É normal: antes de um jogo, saem do meio do campo algumas bocas de rega e, durante uns minutos, espalham água pelo relvado. É bom para a bola rolar e a partida não encravar. Nada disto implica chuva. Mas quando ela aparece, há limites. Um pouco não faz mal, se cair com força incomoda e, caso traga um dilúvio, aí há problema — pois também o relvado tem um limite para a quantidade de água que consegue absorver ou escoar. E o do Estádio António Coimbra da Mota foi atingido em 45 minutos.

Mais coisa, menos coisa. Os aguaceiros, durante a primeira parte do encontro de quinta-feira, para a Liga Europa, até foram companhia teimosa. A chuva caía, sim, mas o futebol fluía. E bem. Um, dois, três, os golos não paravam. Ao intervalo eram cinco e a balança pendia para o lado do Estoril.
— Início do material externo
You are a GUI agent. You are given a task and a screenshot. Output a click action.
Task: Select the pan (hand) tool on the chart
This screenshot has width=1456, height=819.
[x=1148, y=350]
A equipa de José Couceiro ganhava 3-2 ao PSV, clube holandês, vindo de Eindhoven. Mas o intervalo apareceu. E o dilúvio rebentou.

Assim que os jogadores saíram para o balneário, um temporal fez cair água sobre a relva. Muita mesmo. O intervalo durou quase uma hora, à medida que os funcionários do Estoril iam tentando varrer a piscina do relvado. Não resultou. E o árbitro, vendo que, ali, a bola não ia conseguir rolar, adiou o encontro para o dia seguinte. Talvez não soubesse, mas Robert Schörgenhofer, o homem do apito, vindo da Áustria, também estava a adiar outro jogo.
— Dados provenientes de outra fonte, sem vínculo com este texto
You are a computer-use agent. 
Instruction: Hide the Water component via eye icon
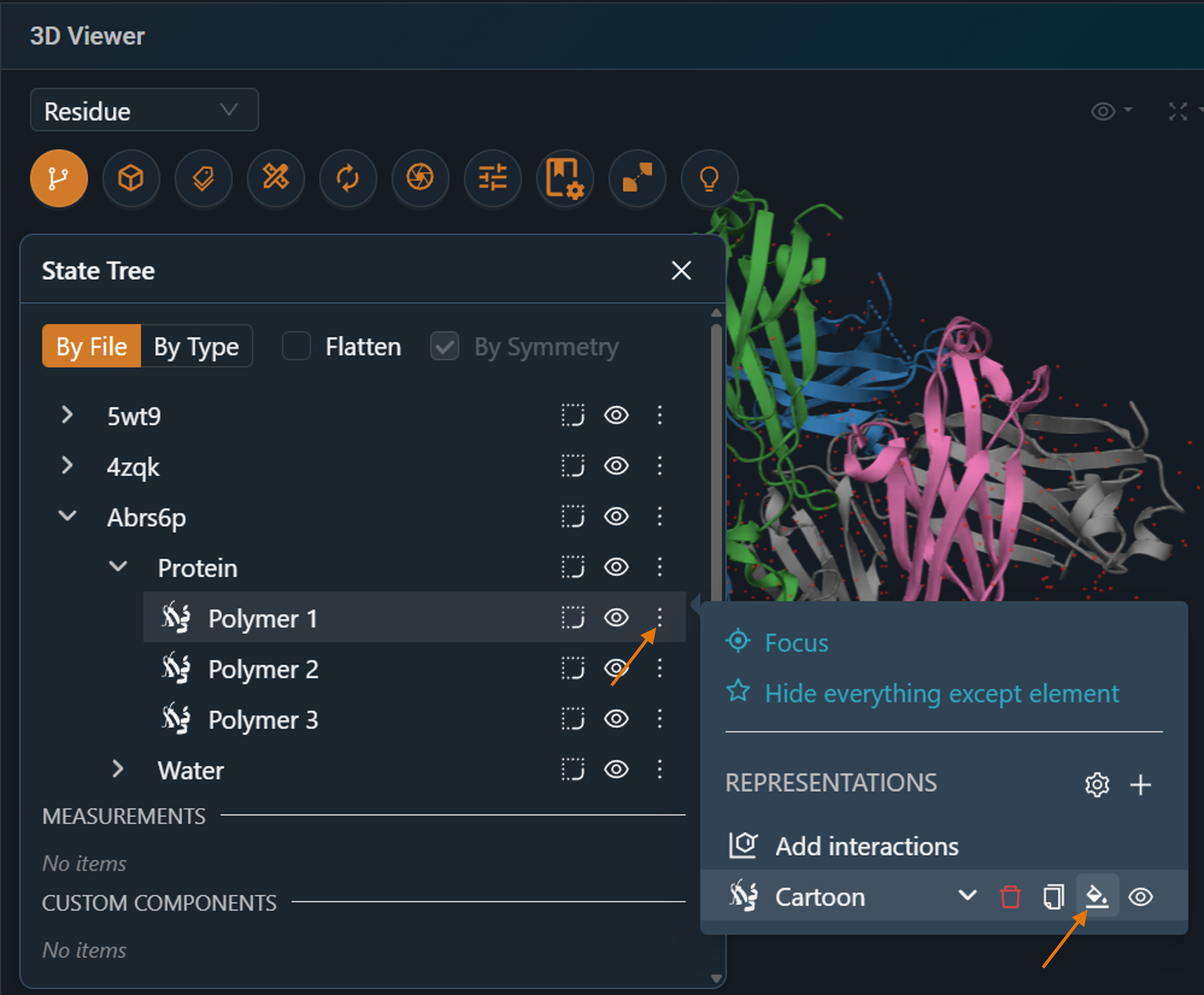tap(616, 769)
E dos grandes. Com a decisão de reagendar o Estoril-PSV para as 16h de sexta-feira (os holandeses marcariam um golo e tudo acabaria num 3-3), o austríaco tornou o PSV-Feyenoord, marcado para as 15h45 de domingo, na Holanda, ilegal. As regras assim o obrigaram — o regulamento da Eredivisie, liga do país, dita que as equipas envolvidas numa partida tenham, pelo menos, 48 horas de descanso antes de um jogo do campeonato. “Há acordos mínimos que garantem que as equipas devem ter dois dias inteiros e duas noites de descanso entre os jogos”, confirmou o Feyenoord, no seu site oficial. Nada feito, portanto.
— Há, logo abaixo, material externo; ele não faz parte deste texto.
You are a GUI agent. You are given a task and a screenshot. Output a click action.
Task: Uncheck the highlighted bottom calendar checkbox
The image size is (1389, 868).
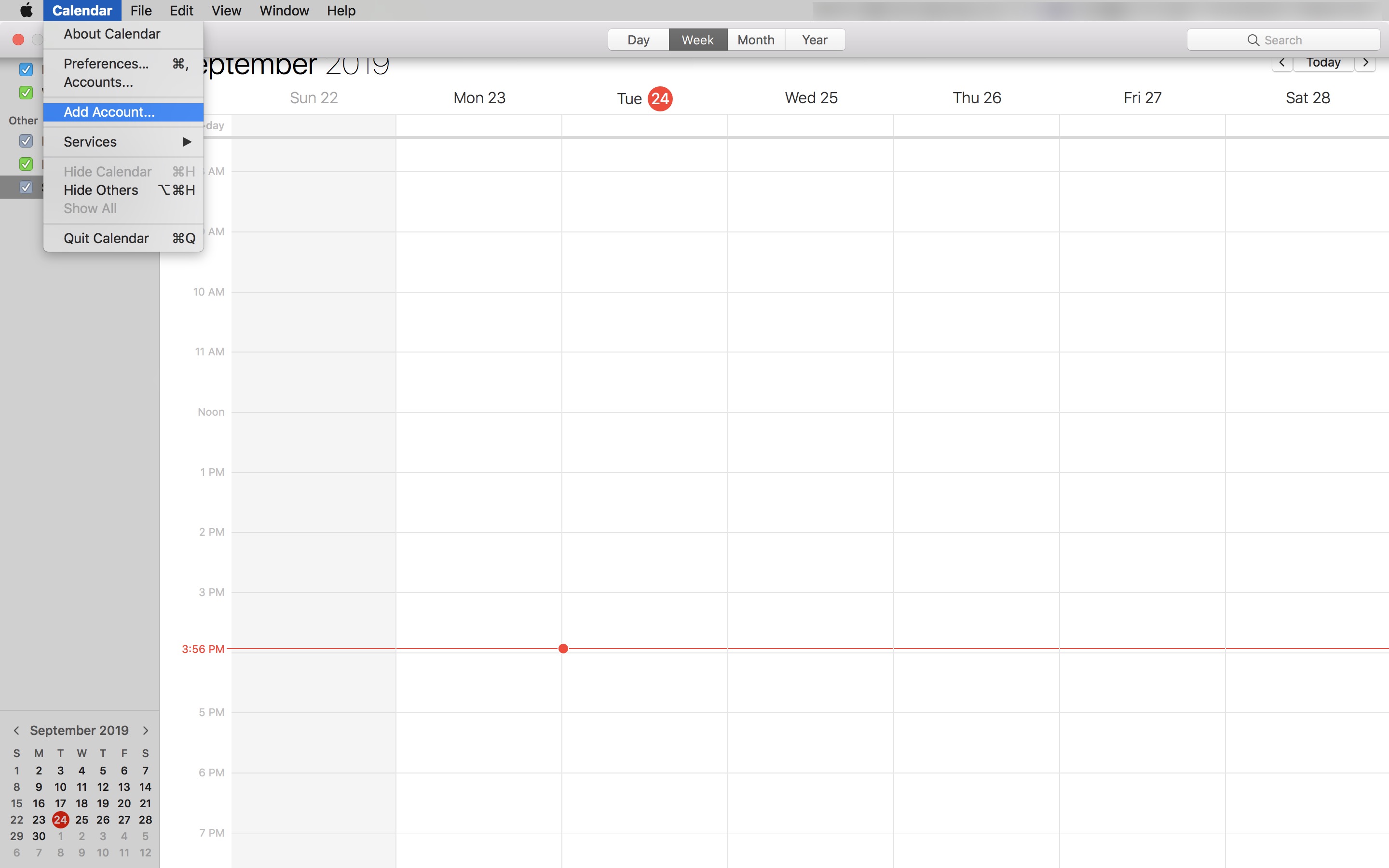coord(26,187)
Coube então à KVNB, a federação holandesa de futebol, em conjunto com os dois clubes, arranjar outra data para o jogo. Falou-se e concordou-se: o jogo ficaria para as 19h45 de terça-feira, 2 de dezembro. Problema resolvido? Não, problema criado. Mas noutro sítio e por culpa de outras coisas. O duelo entre os dois rivais, e gigantes, do futebol holandês (PSV: 21 ligas, Feyenoord: 14) está marcado para o Philips Stadium, em Eindhoven e, terça-feira, não há comboios suficientes para transportar os cerca de 1.200 adeptos que virão de Roterdão para apoiar o Feyenoord.

A culpa aqui já é da Nederlandse Spoorwegen (NL), empresa que gere as linhas férreas e os comboios na Holanda. A entidade, queixando-se do pouco tempo disponível, diz que não consegue garantir o número de comboios suficiente para, após o encontro, levar os adeptos de volta para Roterdão, cidade que dista cerca de 110 quilómetros de Eindhoven. Ou seja, a partida também já não se realizará na terça-feira, como avançou o De Telegraaf. E eis que surge outro problema.

Agora, com este impeditivo, o diário holandês lembra que não resta nenhuma data para realizar o encontro até ao final do ano. Sobretudo devido ao PSV, que entre a Liga Europa, o campeonato e a Taça da Holanda, tem já encontros agendados de três em três dias. “Do ponto de vista desportivo, o melhor teria sido jogar na terça-feira. Mas, neste caso, os interesses dos adeptos têm mais peso. Nós queremos que o encontro se realize o quanto antes”, explicou Gijs de Jong, diretor da KVNB, ao revelar que “para a NS não é exequível” realizar o jogo nesta, ou na próxima semana.

A culpa, entretanto, foi andando para outros paradeiros. Mas tudo começou no Estoril.